PROBLEM TO SOLVE –
Could you transcribe each entry below exactly, minus the images?

Screenshot grounding data –
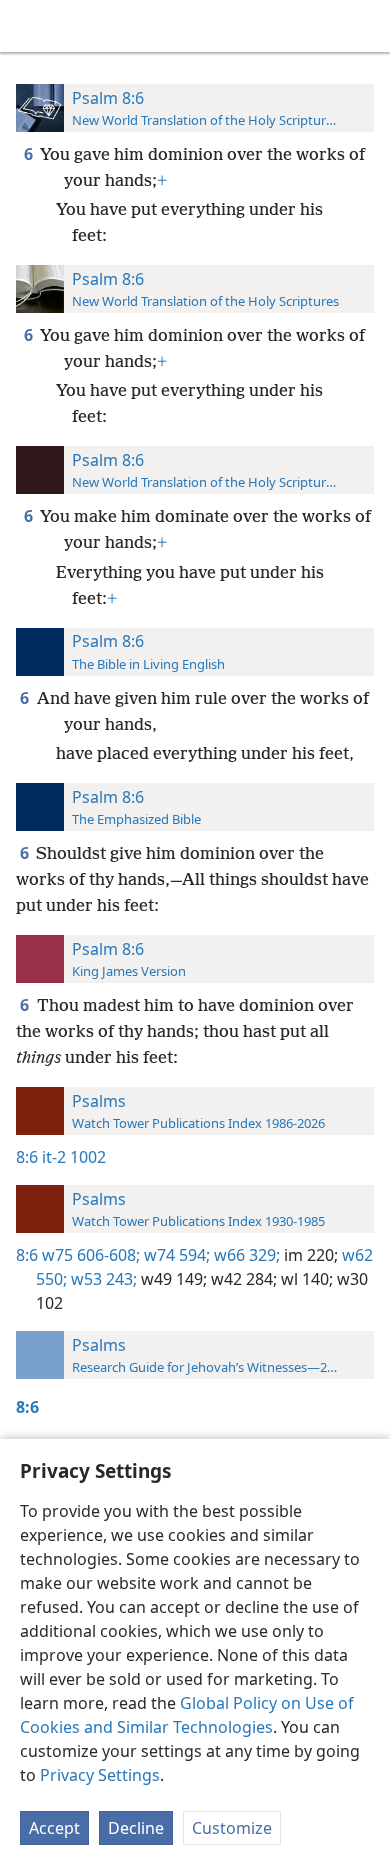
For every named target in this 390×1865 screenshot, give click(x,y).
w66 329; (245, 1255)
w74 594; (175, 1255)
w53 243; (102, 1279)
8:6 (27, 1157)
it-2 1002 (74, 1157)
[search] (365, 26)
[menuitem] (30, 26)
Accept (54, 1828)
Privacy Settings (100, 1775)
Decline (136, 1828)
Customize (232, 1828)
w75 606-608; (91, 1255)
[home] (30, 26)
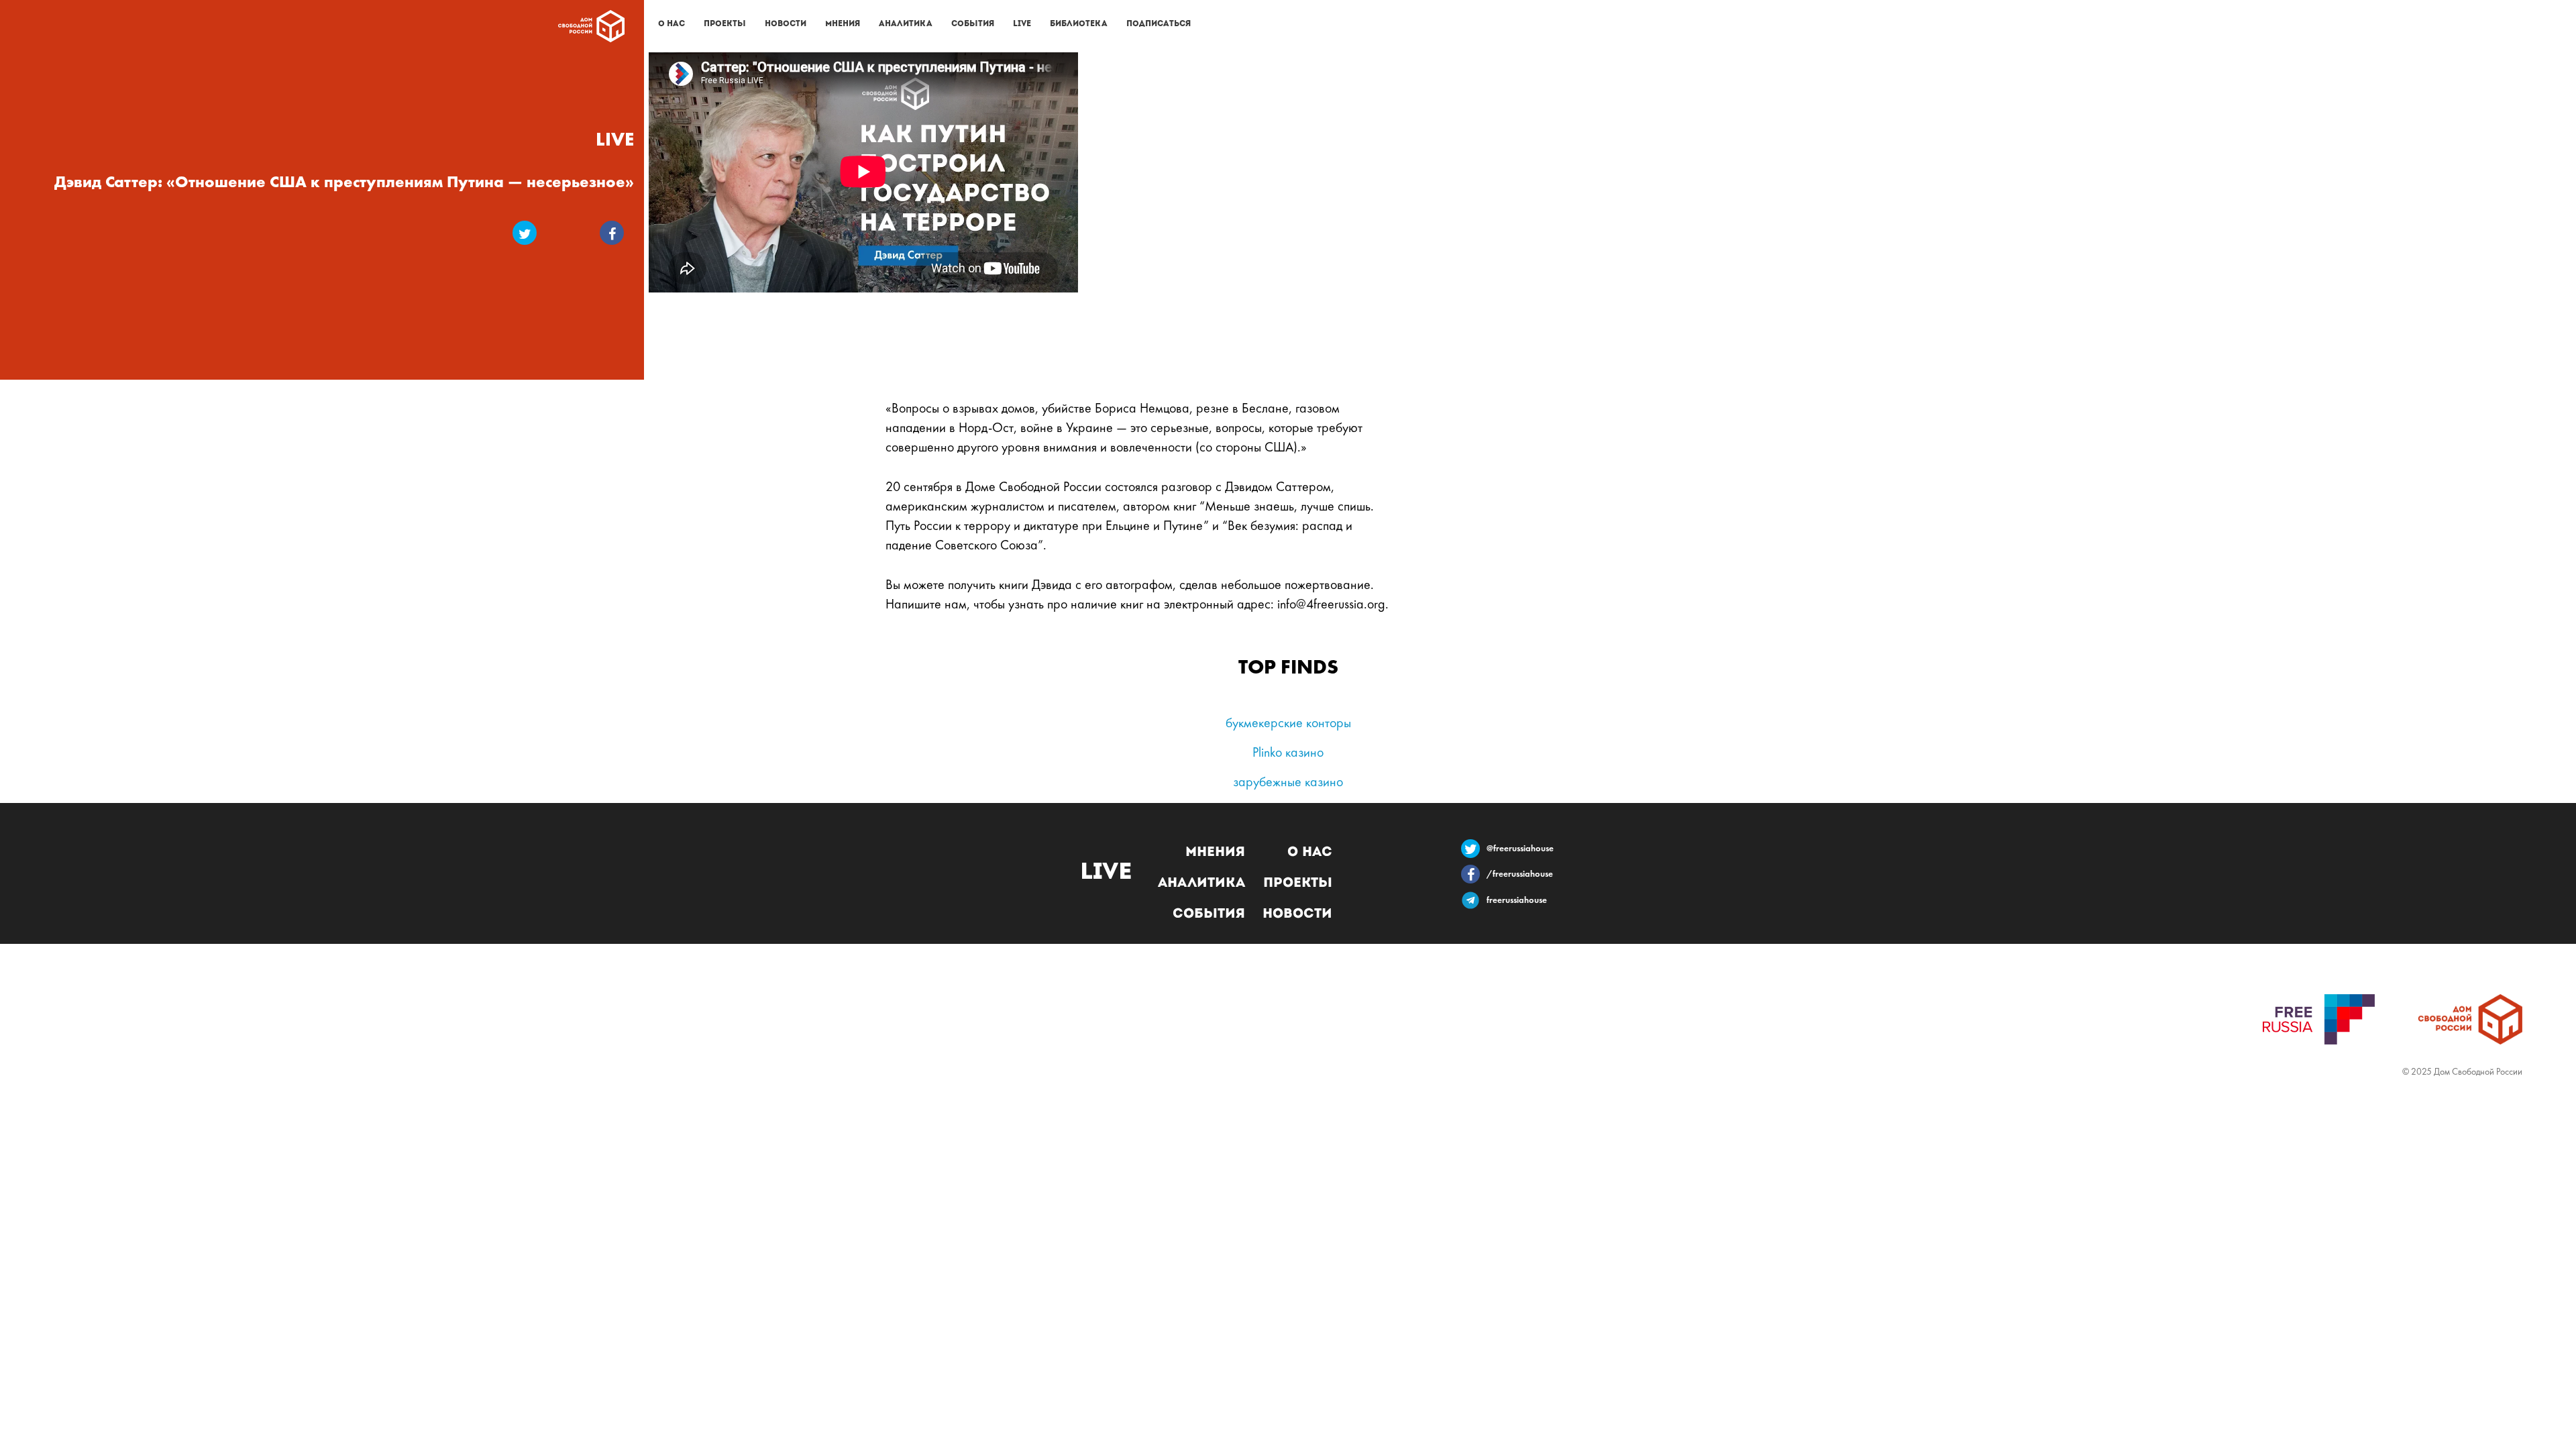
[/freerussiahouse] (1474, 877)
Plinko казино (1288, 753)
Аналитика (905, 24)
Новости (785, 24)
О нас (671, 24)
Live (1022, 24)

EXERCISE SOLUTION –
For every named target in this 390×1865 screenshot, give click(x,y).
w66 329; (245, 1255)
w74 594; (175, 1255)
w53 243; (102, 1279)
8:6 (27, 1157)
it-2 1002 (74, 1157)
[search] (365, 26)
[menuitem] (30, 26)
Accept (54, 1828)
Privacy Settings (100, 1775)
Decline (136, 1828)
Customize (232, 1828)
w75 606-608; (91, 1255)
[home] (30, 26)
[/freerussiahouse] (1474, 877)
Plinko казино (1288, 753)
Аналитика (905, 24)
Новости (785, 24)
О нас (671, 24)
Live (1022, 24)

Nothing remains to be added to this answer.